Civair
| IATA | ICAO | Call sign |
| 2I | CIW | CIVFLIGHT |
- Founded: 1989; 37 years ago
- Hubs: Cape Town International Airport
- Focus cities: Cape Town
- Fleet size: 12^{[citation needed]}
- Headquarters: Cape Town, South Africa
- Key people: Andy Cluver
- Website: civair.co.za

= Civair =

South African airline

Civair is an aircraft charter operator based in Cape Town, South Africa. The company's core business is the operation of helicopter charters.

== History ==
Civair has operated helicopter and fixed-wing business charter services since 1989. Civair Helicopters CC operates the helicopter and fixed wing charter services, the main business of the organisation.

In March 2004, an attempt was made at starting up a low-cost airline flying between Cape Town and London Stansted, planning to serve the route three times a week with a Boeing 747-200. The now defunct Civair Airways (Pty) Ltd was due to operate the web-based international budget airline.

== Controversy ==

In December 2004, about 7,400 passengers were left out-of-pocket when it transpired that Civair did not have an aircraft available for the flights, nor did it have the funding to offer any alternatives.

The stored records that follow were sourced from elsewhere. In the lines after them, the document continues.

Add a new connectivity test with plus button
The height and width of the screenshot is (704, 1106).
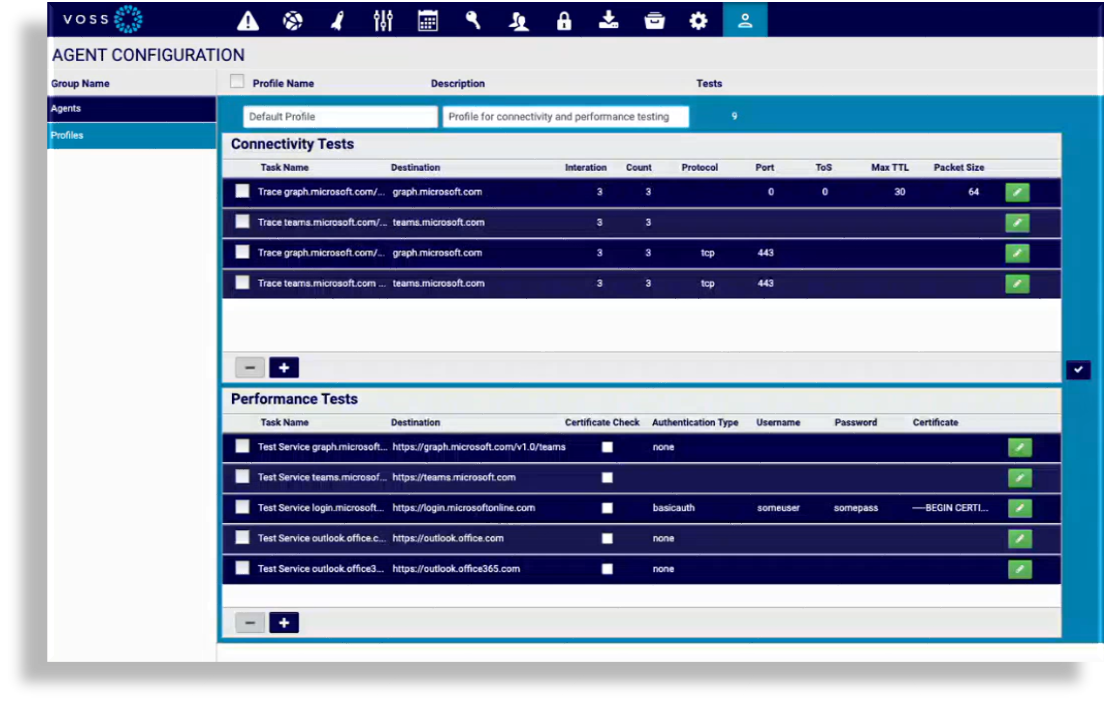(x=284, y=368)
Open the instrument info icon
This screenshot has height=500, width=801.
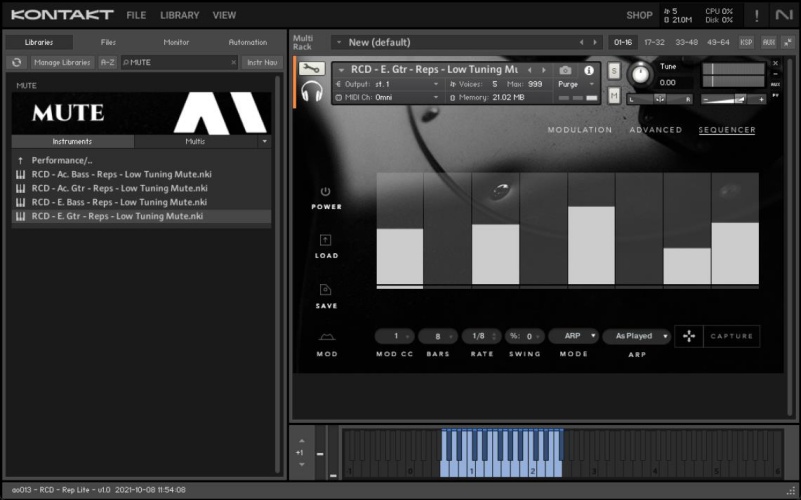589,70
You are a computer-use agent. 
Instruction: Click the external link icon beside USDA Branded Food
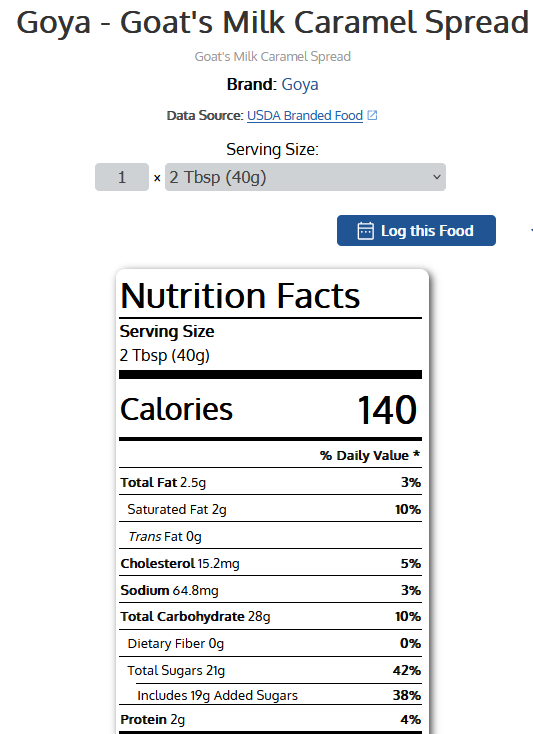pyautogui.click(x=372, y=115)
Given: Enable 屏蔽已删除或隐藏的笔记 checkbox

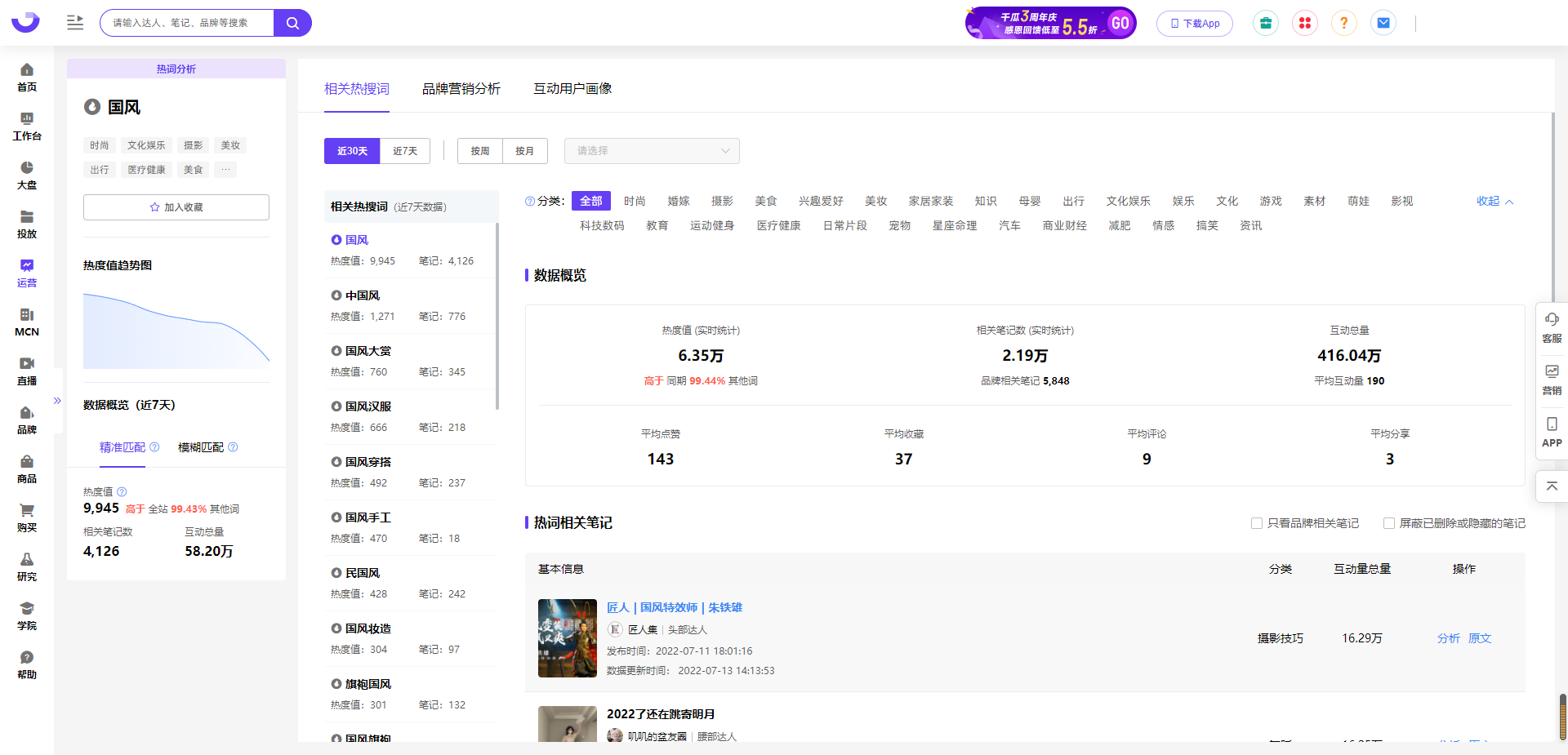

No authority had been received from United Kingdom transport officials for landing in the UK either.

Amidst the public relations disaster that followed, partial refunds were given to passengers who purchased tickets on their website, civair.com, their only ticket outlet. None of the passengers were ever officially notified of the cancellations. Civair received a further blow when it was discovered that the Proudly South African logo (a South African business standards association) was being illegally used, as Civair was not a member.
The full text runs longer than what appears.